# To do:
Only the number is needed. Please count the lines below in which the word "dimensions" occurs.

[[ Stored data open ]]

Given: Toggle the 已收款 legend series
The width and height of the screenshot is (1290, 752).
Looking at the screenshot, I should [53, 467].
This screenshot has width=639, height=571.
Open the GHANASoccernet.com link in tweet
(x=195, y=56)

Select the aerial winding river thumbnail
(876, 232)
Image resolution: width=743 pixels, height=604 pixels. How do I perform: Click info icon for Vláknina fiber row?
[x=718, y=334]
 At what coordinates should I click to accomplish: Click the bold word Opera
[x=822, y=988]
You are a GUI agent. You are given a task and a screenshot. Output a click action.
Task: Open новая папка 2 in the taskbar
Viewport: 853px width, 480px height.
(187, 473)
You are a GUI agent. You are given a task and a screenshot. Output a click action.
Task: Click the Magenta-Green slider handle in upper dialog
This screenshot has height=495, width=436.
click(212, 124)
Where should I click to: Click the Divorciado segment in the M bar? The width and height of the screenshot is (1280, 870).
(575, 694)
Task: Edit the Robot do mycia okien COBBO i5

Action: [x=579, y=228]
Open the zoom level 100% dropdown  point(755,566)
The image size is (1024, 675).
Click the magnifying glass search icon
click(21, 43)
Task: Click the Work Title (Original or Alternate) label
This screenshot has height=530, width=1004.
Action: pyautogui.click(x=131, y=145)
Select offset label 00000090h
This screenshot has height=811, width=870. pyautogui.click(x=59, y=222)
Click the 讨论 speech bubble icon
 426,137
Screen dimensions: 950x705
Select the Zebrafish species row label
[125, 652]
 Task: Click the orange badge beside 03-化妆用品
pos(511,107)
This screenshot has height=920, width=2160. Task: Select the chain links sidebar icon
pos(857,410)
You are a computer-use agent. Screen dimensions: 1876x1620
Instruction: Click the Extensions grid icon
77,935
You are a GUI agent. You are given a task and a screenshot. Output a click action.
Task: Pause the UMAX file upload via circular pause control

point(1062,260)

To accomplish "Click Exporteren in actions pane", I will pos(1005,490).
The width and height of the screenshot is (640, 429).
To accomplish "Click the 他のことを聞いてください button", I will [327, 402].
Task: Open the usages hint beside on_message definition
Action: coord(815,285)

[[ Stored data closed ]]

# Completed task:
2